Madonna faced criticism from fans over high ticket prices for some of her tours, including the Re-Invention Tour in 2004, Madame X Tour (2019-2020) and the Celebration Tour (2023-2024). In The Guardian (2023), Nancy Jo Sales discussed concerns expressed by fans about Madonna's "bizarre" behavior on social media, which Sales suggested may be connected to her self-marketing nature.
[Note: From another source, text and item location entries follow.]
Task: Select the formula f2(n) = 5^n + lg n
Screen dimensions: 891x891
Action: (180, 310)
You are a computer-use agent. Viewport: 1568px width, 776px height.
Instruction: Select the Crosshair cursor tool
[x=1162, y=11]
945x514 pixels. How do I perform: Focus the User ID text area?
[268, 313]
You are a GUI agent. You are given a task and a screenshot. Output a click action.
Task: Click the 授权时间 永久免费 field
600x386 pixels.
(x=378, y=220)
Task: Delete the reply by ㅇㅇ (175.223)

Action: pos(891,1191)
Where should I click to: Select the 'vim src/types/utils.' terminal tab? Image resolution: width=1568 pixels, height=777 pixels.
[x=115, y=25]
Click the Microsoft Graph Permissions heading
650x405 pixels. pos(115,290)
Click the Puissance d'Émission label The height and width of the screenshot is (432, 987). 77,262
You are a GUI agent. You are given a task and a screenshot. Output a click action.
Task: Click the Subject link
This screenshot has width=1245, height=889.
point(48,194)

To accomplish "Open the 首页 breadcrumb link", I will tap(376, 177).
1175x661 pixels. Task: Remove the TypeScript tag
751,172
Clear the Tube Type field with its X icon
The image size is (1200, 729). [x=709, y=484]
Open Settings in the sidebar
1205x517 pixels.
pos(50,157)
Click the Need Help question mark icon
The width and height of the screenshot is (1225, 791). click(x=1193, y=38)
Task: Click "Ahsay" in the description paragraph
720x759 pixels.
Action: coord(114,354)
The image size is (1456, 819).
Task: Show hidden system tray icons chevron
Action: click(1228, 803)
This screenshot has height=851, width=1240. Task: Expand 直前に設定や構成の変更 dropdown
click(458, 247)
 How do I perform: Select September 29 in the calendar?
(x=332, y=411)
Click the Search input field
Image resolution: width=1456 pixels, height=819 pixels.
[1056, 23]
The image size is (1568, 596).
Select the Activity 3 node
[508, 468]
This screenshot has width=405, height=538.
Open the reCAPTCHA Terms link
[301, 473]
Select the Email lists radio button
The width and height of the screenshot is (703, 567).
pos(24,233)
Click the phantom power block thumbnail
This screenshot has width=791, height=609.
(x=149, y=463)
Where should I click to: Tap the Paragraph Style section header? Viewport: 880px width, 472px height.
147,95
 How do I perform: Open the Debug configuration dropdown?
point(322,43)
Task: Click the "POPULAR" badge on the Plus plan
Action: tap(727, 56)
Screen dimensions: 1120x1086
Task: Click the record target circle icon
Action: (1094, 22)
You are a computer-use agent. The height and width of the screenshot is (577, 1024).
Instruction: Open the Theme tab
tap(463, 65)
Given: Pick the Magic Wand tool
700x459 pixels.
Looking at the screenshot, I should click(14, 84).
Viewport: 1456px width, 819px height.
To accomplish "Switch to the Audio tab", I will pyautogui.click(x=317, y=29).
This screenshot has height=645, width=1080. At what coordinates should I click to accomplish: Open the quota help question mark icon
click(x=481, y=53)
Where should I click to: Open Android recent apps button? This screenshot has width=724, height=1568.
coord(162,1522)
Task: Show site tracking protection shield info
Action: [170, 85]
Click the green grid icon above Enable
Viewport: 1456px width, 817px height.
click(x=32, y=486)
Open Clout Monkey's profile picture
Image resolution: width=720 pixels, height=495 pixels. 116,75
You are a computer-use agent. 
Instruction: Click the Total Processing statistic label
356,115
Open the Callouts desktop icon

Incidents involving Madonna and her fans have also been reported by media. In 1988, fan Marvin Markowitz sued Madonna over injuries he claimed to have suffered during her 1987 Who's That Girl World Tour concert at Anaheim Stadium. The lawsuit said that Madonna encouraged the crowd to move closer to the stage, causing thousands of fans to rush forward and crush him. During the Rebel Heart Tour in 2016, Madonna invited 17-year-old Australian fan Josephine Georgiou onstage and briefly accidentally exposed her breast while interacting with her. The incident received media attention and criticism, although Georgiou stated that she was not offended and did not intend to pursue legal action. During the Celebration Tour (2023–2024), Madonna called out a fan in a wheelchair for remaining seated during a performance before apologizing after realizing the situation. According to media reports, the fan was not offended, although the incident prompted criticism on social media.